— TUGAS YANG DIBERIKAN —
Tuliskan kembali tanpa perubahan bagian teks tentang uji materiil UU Penodaan Agama antara "Terkait vonis yang" dan "luar sidang-sidang MK.", termasuk keduanya.

— TEKS YANG DISEDIAKAN —
Hidayatullah.com— Setelah melewati masa persidangan yang digelar secara marathon, uji materiil Undang-Undang Nomor 1/PNPS/1965 tentang Pencegahan Penodaan Agama (UU Penodaan Agama), Mahkamah Konstitusi (MK) akan segera memberikan vonis atas perkara tersebut. Menurut rencana, sembilan orang hakim MK akan membacakan putusan perkara uji materiil UU Penodaan Agama pada sidang yang dijadwalkan digelar pada Senin (19/4) pukul 14.00 WIB.
Terkait vonis yang akan dibacakan tersebut, Ketua MK, Moh. Mahfud MD, dalam siaran pers yang ditandatangani pada Kamis (15/4) menegaskan bahwa MK memutus dengan independen, tak terpengaruh oleh tekanan atau opini publik yang berkembang di luar sidang-sidang MK.

— BAGIAN DATA —
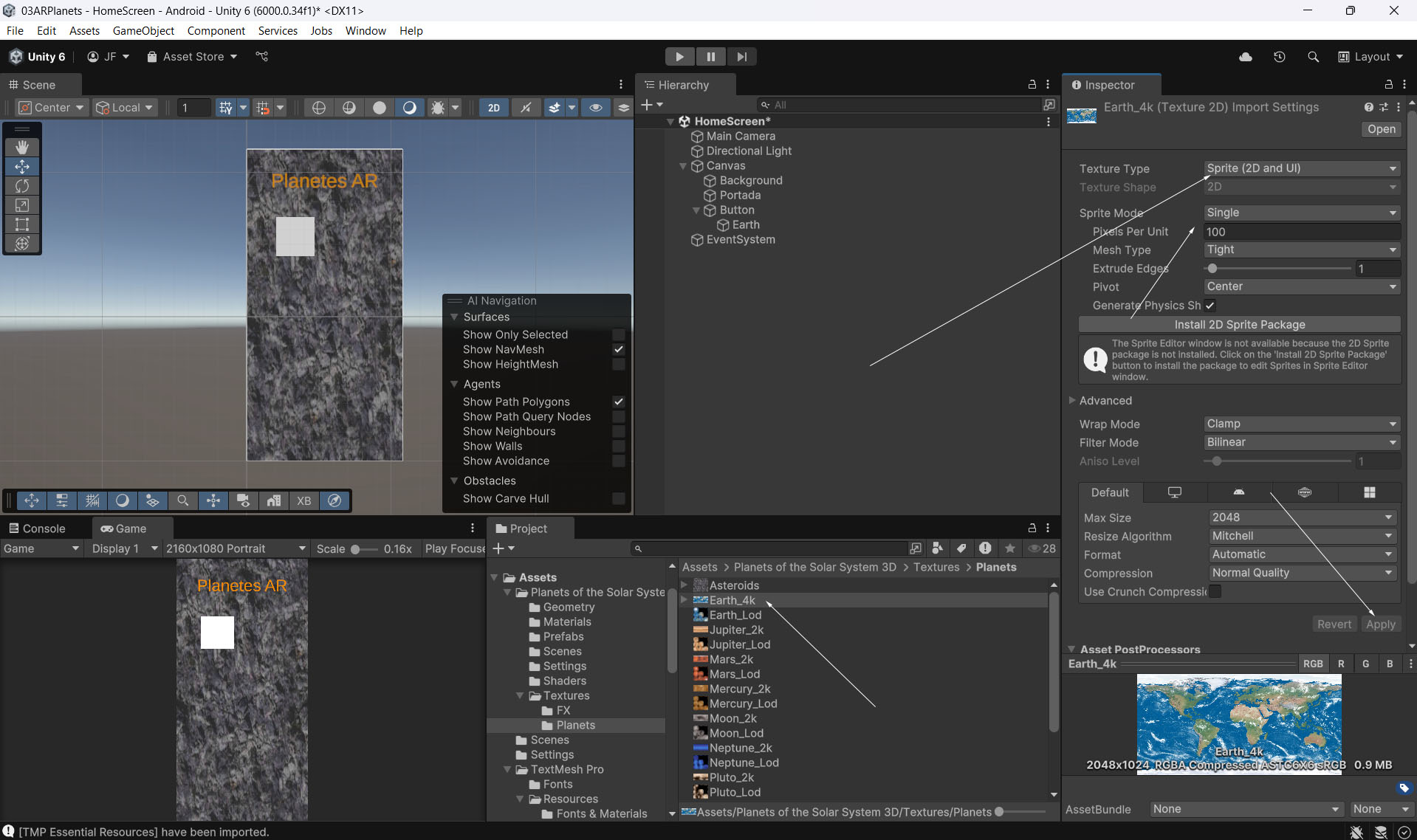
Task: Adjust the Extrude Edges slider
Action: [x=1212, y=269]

— JAWABAN LATIHAN —
Terkait vonis yang akan dibacakan tersebut, Ketua MK, Moh. Mahfud MD, dalam siaran pers yang ditandatangani pada Kamis (15/4) menegaskan bahwa MK memutus dengan independen, tak terpengaruh oleh tekanan atau opini publik yang berkembang di luar sidang-sidang MK.